Article publié par l‘Initiative Communiste-Ouvrière :
Un slogan fleurit dans nos manifestations, celui de « séparation du MEDEF et de l’Etat ». Il n’y a en effet pas besoin de faire de longs développements pour démontrer que, de droite comme de gauche, les gouvernements successifs ne sont que les serviteurs du patronat. Si, ces dernières années, faute de rapport de force significatif permettant d’imposer des revendications ouvrières, cela est particulièrement visible, ce n’est pas nouveau.

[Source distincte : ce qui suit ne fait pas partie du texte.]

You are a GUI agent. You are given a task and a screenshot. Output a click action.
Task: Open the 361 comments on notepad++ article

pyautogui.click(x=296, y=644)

Le MEDEF aujourd’hui s’appelait hier CNPF ou avant-hier Comité des Forges, et au-delà des noms de l’organisme patronal, c’est bien la bourgeoisie, c’est-à-dire la classe qui détient les moyens de production, qui tient et ce depuis plus de deux siècles, les rênes du pouvoir d’Etat en France. La révolution française de 1789 a incontestablement eu aussi un caractère populaire et a même pu avec Babeuf élaborer un programme proto-communiste. Mais la classe qui a pris le pouvoir et remplacé ainsi la vieille aristocratie féodale, c’est bien la bourgeoisie. La première loi sur le travail fut d’ailleurs la loi Le Chapellier qui interdisait toute forme d’organisation ouvrière. Quant à l’instauration définitive de la république en France, elle s’est faite sur les cadavres de la Commune de Paris de 1871.

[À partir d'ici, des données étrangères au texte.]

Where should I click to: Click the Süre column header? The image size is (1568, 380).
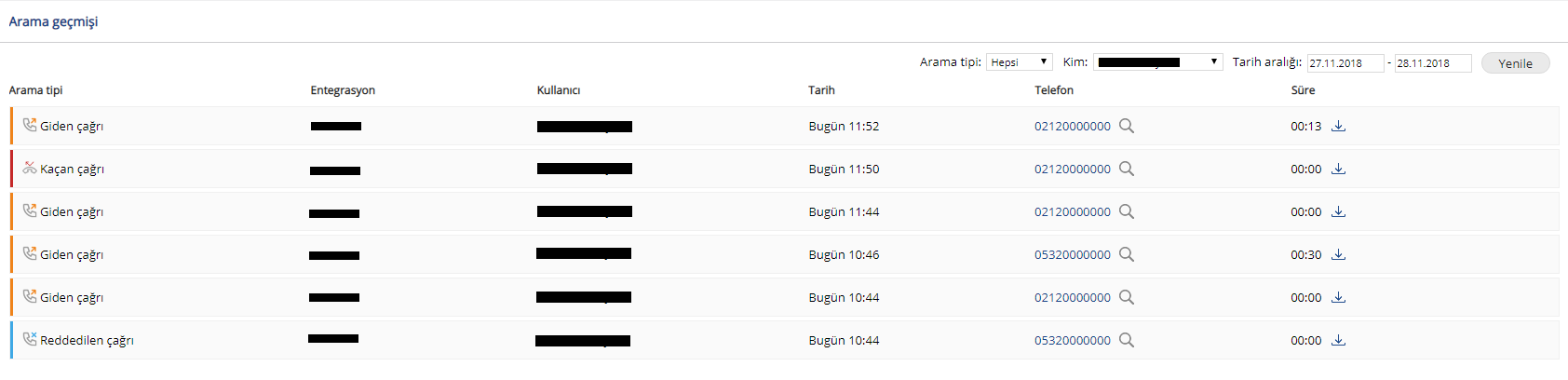1303,90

L’Etat, pour reprendre la formule de Marx, c’est avant tout « un groupe de gars armés », c’est-à-dire l’organisme qui détient le monopole de la violence légale. On peut retracer son histoire ces deux derniers siècles, de la semaine sanglante à Fourmies, de Jules Moch aux discussions sur la mobilisation de l’armée en Mai 1968, et force est de constater que cette violence légale, à chaque fois que la lutte des classes devenait aiguë, s’est tournée contre la classe ouvrière. Bien sûr, on ne saurait nier que durant toutes ces années, les travailleuses et les travailleurs ont arraché bien des conquêtes. Des huit heures aux congés payés en passant par la retraite, chaque fois cela a été au prix de bien des grèves, bien des manifestations et bien des luttes. Et comme la lutte des classes ne s’arrête jamais, à chaque fois que la classe ouvrière a baissé la garde, à chaque fois qu’elle s’est démobilisée, la bourgeoisie, et les politiciens à son service, en profitent pour les remettre en cause. C’est vrai à l’échelle de la société comme à l’échelle d’une boîte.

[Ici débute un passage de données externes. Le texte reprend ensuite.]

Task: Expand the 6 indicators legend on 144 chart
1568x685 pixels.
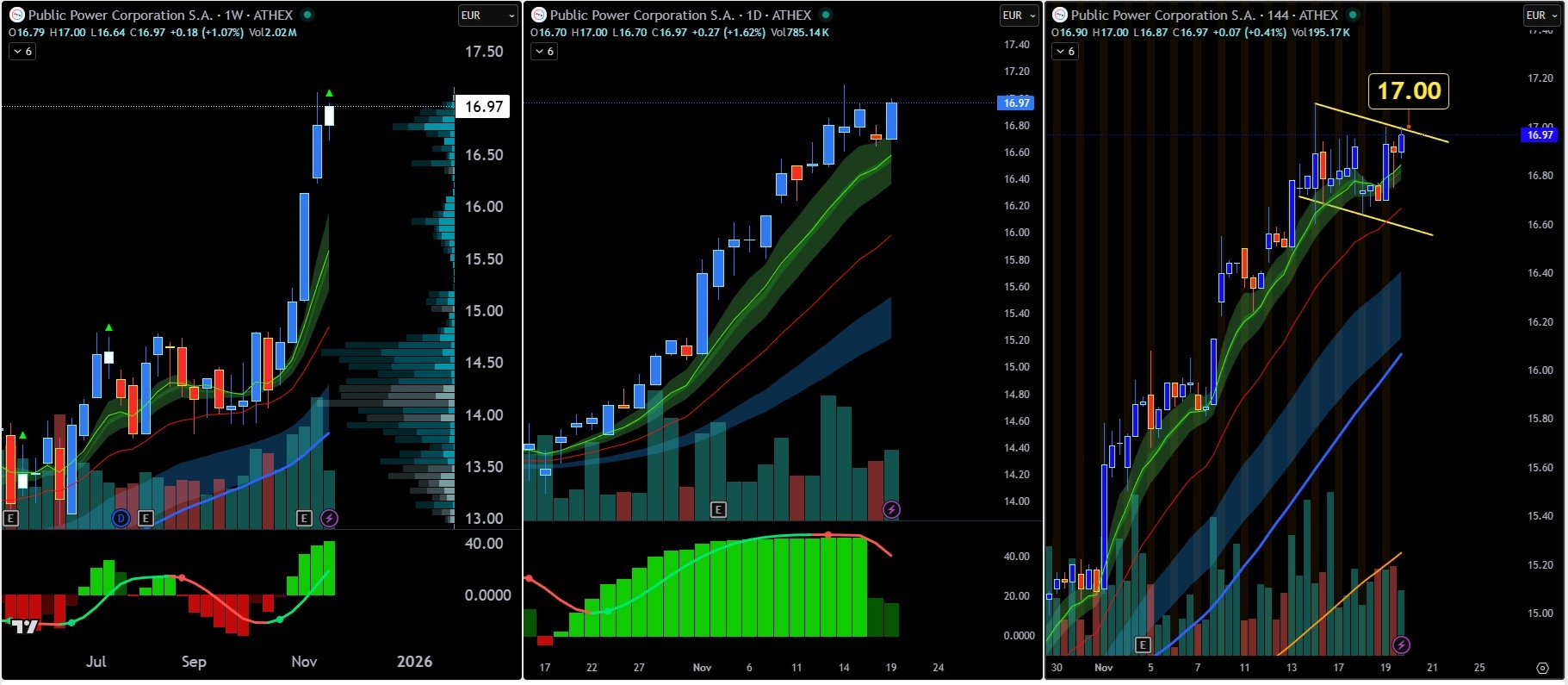Action: point(1065,52)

L’Etat n’est pas, n’a jamais été et ne sera jamais un organisme neutre, « au-dessus des classes ». La séparation du MEDEF et de l’Etat, signifie que ce soit une autre classe qui se saisisse du pouvoir, et il n’y en a qu’une, la classe ouvrière, c’est-à-dire la classe de celles et ceux qui, dépourvus de propriété privée, sont obligé de vendre leur force de travail pour survivre, ce que Marx et Engels appelaient les prolétaires. Cette classe ne saurait prendre le pouvoir politique, le pouvoir d’Etat, sans prendre aussi le pouvoir économique. Il s’agira alors d’exproprier la bourgeoisie, de réorganiser toute l’économie pour mettre les formidables ressources dont nous disposons non plus au service d’une minorité de riches mais de l’humanité toute entière, d’abolir à la fois le despotisme de l’atelier et le chaos du marché. Bien sûr, les patrons et les actionnaires ne se laisseront pas faire, il faudra les forcer, et donc disposer d’un Etat, tout en abolissant l’armée permanente, la bureaucratie, en imposant la révocation des élus et en limitant leurs revenus au revenu ouvrier moyen, en quelques mots le programme qui fut celui de la Commune de Paris. A la république bourgeoise, forme actuelle de l’Etat bourgeois en France, il s’agira d’opposer la république des conseils ouvriers. Alors seulement, on pourra dire qu’il y a séparation du MEDEF et de l’Etat, et même plus puisque le communisme, dès lors qu’on aura écarter tout risque de retour à l’ordre capitaliste, c’est par l’abolition de la société de classes aussi l’abolition de cette machine monstrueuse qu’est l’Etat.